Noninterest Income Can Unlock Long-Term Growth
Where does a credit union look for long-term growth today? The answer lies in noninterest income.
Historically, many credit unions have relied on lending as a primary source of income, which has built strong member relationships. There is a tremendous untapped opportunity to leverage those existing member relationships to offer solutions that members are purchasing elsewhere. Growing your percentage of noninterest income also diversifies sources of revenue.
Most important, expanding noninterest income programs can also meet member needs, creating a win-win for members and the credit union.
Noninterest income opportunities can be classified into five categories.
Opportunities from existing credit union solutions. Some examples include guaranteed auto protection, mechanical breakdown protection, debt protection, credit insurance and creditor placed insurance.
Solutions members are purchasing elsewhere. For example, a credit union can offer foreign currency for members who are traveling, AD&D insurance, identity theft protection, insurance solutions, financial planning and wealth management services, IRAs and health savings accounts, and merchant card services for business members.
Wringing income from improved operations. Many credit unions have charged off debt sitting on their balance sheets that can be sold to generate cash from a liability. Others are using sophisticated predictive analytics to generate better results from marketing to retention.
Adding value to convert existing free services to fee services. The interchange amendment touched off the debate about free vs. fee checking accounts. There are opportunities to add solutions to a basic share draft account and charge a fee to provide better overall value to members–and in the process generate revenue for the credit union.
New offerings to generate buzz and provide different value drivers. Income-generating solutions can get stale if you achieve a certain level of market presence and then growth stops–or worse, members turn to other providers. Credit cards are a great example. Market or wallet penetration is the first part of the challenge, and getting members to use their cards is another part. It is difficult for any one card to meet all needs, and offering an alternative card with different value drivers (like rewards) can often generate growth.
Embarking on a noninterest income diversification program must be strategic. Credit unions must understand how a proposed solution will fit into their long-term plans and what they need to ensure success for the future growth and health of their credit unions.

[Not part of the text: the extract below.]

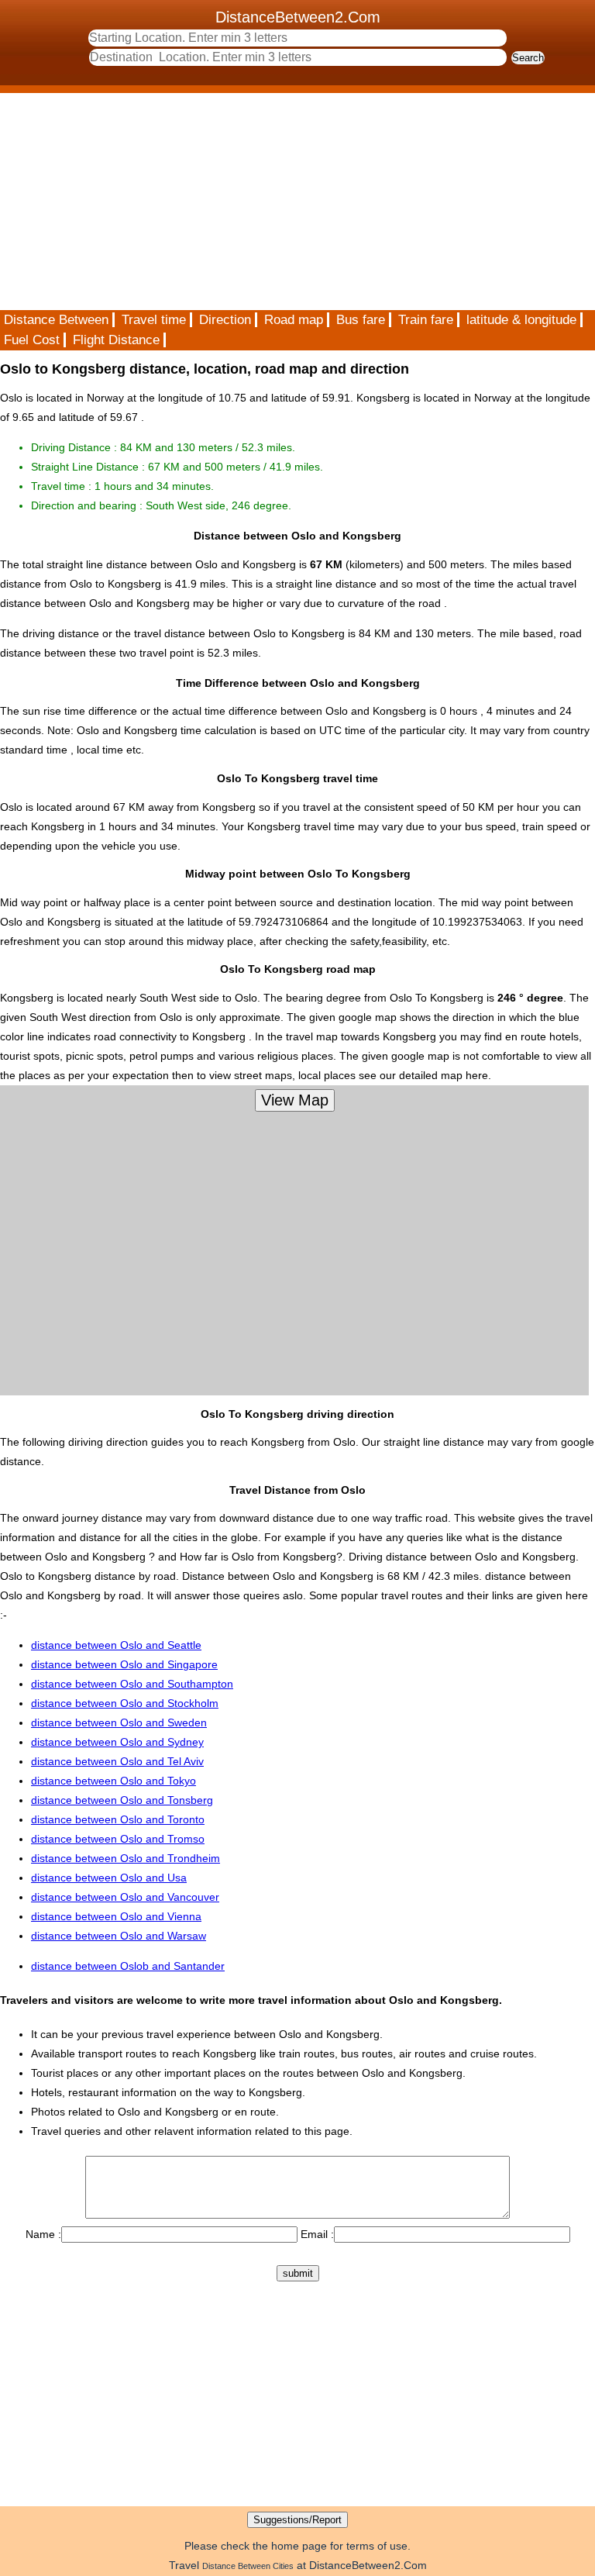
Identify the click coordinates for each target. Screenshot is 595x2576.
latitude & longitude (521, 319)
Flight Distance (116, 340)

For example, look at Desert Schools Federal Credit Union. Prior to 2008, Desert Schools’ main revenue source was interest income generated by its traditional lending products. The credit union had a fully operational CUSO specializing in nonlending products. The CUSO was originally created to offer a range of investment products, but Desert Schools saw a lot of untapped potential.
The CUSO added a 401(k) rollover product and adopted an educational component to its marketing. Demand for these products soared. Average 401(k) rollovers went from $35,000 per transaction to $80,000.
Naturally, part of the strategic process is identifying which options are the best fit for your credit union.
Finally, marketing and sales are essential. It is vital for you to promote the value of noninterest income solutions to your members through a variety of channels–direct mail and email, Web, face-to-face, statement inserts and newsletter articles.
David Frankil is president of NAFCU Services Corp.